- RECORDS -
***

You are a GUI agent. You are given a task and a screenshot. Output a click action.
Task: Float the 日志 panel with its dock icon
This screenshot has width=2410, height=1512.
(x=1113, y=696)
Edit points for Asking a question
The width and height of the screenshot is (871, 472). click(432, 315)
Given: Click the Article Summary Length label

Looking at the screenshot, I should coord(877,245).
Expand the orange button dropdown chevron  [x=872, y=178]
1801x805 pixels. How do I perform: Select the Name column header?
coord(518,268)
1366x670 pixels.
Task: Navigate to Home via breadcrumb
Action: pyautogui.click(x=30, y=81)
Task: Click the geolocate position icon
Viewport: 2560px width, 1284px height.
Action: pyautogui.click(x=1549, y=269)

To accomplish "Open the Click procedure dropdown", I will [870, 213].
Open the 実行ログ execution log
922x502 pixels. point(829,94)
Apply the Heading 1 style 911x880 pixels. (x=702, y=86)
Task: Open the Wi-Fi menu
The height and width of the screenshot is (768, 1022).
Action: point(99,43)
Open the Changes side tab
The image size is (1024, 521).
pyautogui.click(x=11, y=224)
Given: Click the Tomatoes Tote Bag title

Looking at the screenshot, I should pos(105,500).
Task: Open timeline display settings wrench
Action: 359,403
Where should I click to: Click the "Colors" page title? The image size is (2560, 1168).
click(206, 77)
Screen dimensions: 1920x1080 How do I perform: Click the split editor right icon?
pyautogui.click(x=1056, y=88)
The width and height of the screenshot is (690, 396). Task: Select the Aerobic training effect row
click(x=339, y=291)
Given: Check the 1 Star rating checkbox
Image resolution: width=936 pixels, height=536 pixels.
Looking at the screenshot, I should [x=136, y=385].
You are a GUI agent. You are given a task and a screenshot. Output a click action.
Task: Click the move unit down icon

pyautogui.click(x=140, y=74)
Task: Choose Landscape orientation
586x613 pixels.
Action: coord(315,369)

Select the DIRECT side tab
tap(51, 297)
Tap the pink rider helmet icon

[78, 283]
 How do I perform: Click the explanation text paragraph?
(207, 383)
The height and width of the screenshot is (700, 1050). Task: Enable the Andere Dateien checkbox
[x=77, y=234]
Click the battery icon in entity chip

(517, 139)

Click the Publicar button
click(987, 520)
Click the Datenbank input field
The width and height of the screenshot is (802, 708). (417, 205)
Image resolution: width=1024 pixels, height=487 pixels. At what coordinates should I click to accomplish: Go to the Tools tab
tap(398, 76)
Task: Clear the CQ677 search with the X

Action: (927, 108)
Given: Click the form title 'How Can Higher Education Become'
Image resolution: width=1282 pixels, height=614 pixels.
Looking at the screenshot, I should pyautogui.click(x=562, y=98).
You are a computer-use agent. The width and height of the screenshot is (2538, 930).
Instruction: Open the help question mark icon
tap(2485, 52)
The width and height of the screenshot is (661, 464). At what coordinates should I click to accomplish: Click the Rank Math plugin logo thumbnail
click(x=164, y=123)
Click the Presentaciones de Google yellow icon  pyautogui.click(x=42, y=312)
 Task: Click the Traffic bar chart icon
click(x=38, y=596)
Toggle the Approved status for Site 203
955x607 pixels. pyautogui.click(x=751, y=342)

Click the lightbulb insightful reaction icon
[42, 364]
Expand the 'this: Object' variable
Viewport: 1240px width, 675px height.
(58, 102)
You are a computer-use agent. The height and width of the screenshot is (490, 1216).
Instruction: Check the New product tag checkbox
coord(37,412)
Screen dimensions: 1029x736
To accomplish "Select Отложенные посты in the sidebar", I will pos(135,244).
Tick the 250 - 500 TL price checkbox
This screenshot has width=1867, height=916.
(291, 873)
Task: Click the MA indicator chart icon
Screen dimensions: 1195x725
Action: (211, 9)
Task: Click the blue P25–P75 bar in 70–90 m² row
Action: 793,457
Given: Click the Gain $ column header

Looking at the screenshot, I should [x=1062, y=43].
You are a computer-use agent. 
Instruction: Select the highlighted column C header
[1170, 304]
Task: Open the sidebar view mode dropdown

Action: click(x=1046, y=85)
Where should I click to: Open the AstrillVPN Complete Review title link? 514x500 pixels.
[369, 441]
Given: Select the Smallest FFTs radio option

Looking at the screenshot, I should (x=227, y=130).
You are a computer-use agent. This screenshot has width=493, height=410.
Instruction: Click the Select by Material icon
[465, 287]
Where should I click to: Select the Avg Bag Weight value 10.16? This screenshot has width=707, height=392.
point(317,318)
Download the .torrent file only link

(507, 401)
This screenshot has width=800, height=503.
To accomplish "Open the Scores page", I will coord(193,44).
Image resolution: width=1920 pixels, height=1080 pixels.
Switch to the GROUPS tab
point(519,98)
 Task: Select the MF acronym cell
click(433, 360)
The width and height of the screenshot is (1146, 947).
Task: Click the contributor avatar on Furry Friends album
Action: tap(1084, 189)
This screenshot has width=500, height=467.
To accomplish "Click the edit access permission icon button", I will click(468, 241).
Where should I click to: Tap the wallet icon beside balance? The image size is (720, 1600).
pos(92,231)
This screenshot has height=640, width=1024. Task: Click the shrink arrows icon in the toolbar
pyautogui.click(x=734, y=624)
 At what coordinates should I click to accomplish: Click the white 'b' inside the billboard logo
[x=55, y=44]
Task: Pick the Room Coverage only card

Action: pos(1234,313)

***

- GIVEN INSTRUCTION -
Copy out the entire listing above, line for line, with no changes.

- TASK RESULT -
You are a GUI agent. You are given a task and a screenshot. Output a click action.
Task: Float the 日志 panel with its dock icon
This screenshot has width=2410, height=1512.
(x=1113, y=696)
Edit points for Asking a question
The width and height of the screenshot is (871, 472). click(432, 315)
Given: Click the Article Summary Length label

Looking at the screenshot, I should coord(877,245).
Expand the orange button dropdown chevron  [x=872, y=178]
1801x805 pixels. How do I perform: Select the Name column header?
coord(518,268)
1366x670 pixels.
Task: Navigate to Home via breadcrumb
Action: pyautogui.click(x=30, y=81)
Task: Click the geolocate position icon
Viewport: 2560px width, 1284px height.
Action: pyautogui.click(x=1549, y=269)

To accomplish "Open the Click procedure dropdown", I will [870, 213].
Open the 実行ログ execution log
922x502 pixels. point(829,94)
Apply the Heading 1 style 911x880 pixels. (x=702, y=86)
Task: Open the Wi-Fi menu
The height and width of the screenshot is (768, 1022).
Action: point(99,43)
Open the Changes side tab
The image size is (1024, 521).
pyautogui.click(x=11, y=224)
Given: Click the Tomatoes Tote Bag title

Looking at the screenshot, I should pos(105,500).
Task: Open timeline display settings wrench
Action: 359,403
Where should I click to: Click the "Colors" page title? The image size is (2560, 1168).
click(206, 77)
Screen dimensions: 1920x1080 How do I perform: Click the split editor right icon?
pyautogui.click(x=1056, y=88)
The width and height of the screenshot is (690, 396). Task: Select the Aerobic training effect row
click(x=339, y=291)
Given: Check the 1 Star rating checkbox
Image resolution: width=936 pixels, height=536 pixels.
Looking at the screenshot, I should [x=136, y=385].
You are a GUI agent. You are given a task and a screenshot. Output a click action.
Task: Click the move unit down icon

pyautogui.click(x=140, y=74)
Task: Choose Landscape orientation
586x613 pixels.
Action: coord(315,369)

Select the DIRECT side tab
tap(51, 297)
Tap the pink rider helmet icon

[78, 283]
 How do I perform: Click the explanation text paragraph?
(207, 383)
The height and width of the screenshot is (700, 1050). Task: Enable the Andere Dateien checkbox
[x=77, y=234]
Click the battery icon in entity chip

(517, 139)

Click the Publicar button
click(987, 520)
Click the Datenbank input field
The width and height of the screenshot is (802, 708). (417, 205)
Image resolution: width=1024 pixels, height=487 pixels. At what coordinates should I click to accomplish: Go to the Tools tab
tap(398, 76)
Task: Clear the CQ677 search with the X

Action: (927, 108)
Given: Click the form title 'How Can Higher Education Become'
Image resolution: width=1282 pixels, height=614 pixels.
Looking at the screenshot, I should pyautogui.click(x=562, y=98).
You are a computer-use agent. The width and height of the screenshot is (2538, 930).
Instruction: Open the help question mark icon
tap(2485, 52)
The width and height of the screenshot is (661, 464). At what coordinates should I click to accomplish: Click the Rank Math plugin logo thumbnail
click(x=164, y=123)
Click the Presentaciones de Google yellow icon  pyautogui.click(x=42, y=312)
 Task: Click the Traffic bar chart icon
click(x=38, y=596)
Toggle the Approved status for Site 203
955x607 pixels. pyautogui.click(x=751, y=342)

Click the lightbulb insightful reaction icon
[42, 364]
Expand the 'this: Object' variable
Viewport: 1240px width, 675px height.
(58, 102)
You are a computer-use agent. The height and width of the screenshot is (490, 1216).
Instruction: Check the New product tag checkbox
coord(37,412)
Screen dimensions: 1029x736
To accomplish "Select Отложенные посты in the sidebar", I will pos(135,244).
Tick the 250 - 500 TL price checkbox
This screenshot has width=1867, height=916.
(291, 873)
Task: Click the MA indicator chart icon
Screen dimensions: 1195x725
Action: (211, 9)
Task: Click the blue P25–P75 bar in 70–90 m² row
Action: 793,457
Given: Click the Gain $ column header

Looking at the screenshot, I should [x=1062, y=43].
You are a computer-use agent. 
Instruction: Select the highlighted column C header
[1170, 304]
Task: Open the sidebar view mode dropdown

Action: click(x=1046, y=85)
Where should I click to: Open the AstrillVPN Complete Review title link? 514x500 pixels.
[369, 441]
Given: Select the Smallest FFTs radio option

Looking at the screenshot, I should (x=227, y=130).
You are a computer-use agent. This screenshot has width=493, height=410.
Instruction: Click the Select by Material icon
[465, 287]
Where should I click to: Select the Avg Bag Weight value 10.16? This screenshot has width=707, height=392.
point(317,318)
Download the .torrent file only link

(507, 401)
This screenshot has width=800, height=503.
To accomplish "Open the Scores page", I will coord(193,44).
Image resolution: width=1920 pixels, height=1080 pixels.
Switch to the GROUPS tab
point(519,98)
 Task: Select the MF acronym cell
click(433, 360)
The width and height of the screenshot is (1146, 947).
Task: Click the contributor avatar on Furry Friends album
Action: tap(1084, 189)
This screenshot has width=500, height=467.
To accomplish "Click the edit access permission icon button", I will click(468, 241).
Where should I click to: Tap the wallet icon beside balance? The image size is (720, 1600).
pos(92,231)
This screenshot has height=640, width=1024. Task: Click the shrink arrows icon in the toolbar
pyautogui.click(x=734, y=624)
 At what coordinates should I click to accomplish: Click the white 'b' inside the billboard logo
[x=55, y=44]
Task: Pick the Room Coverage only card

Action: pos(1234,313)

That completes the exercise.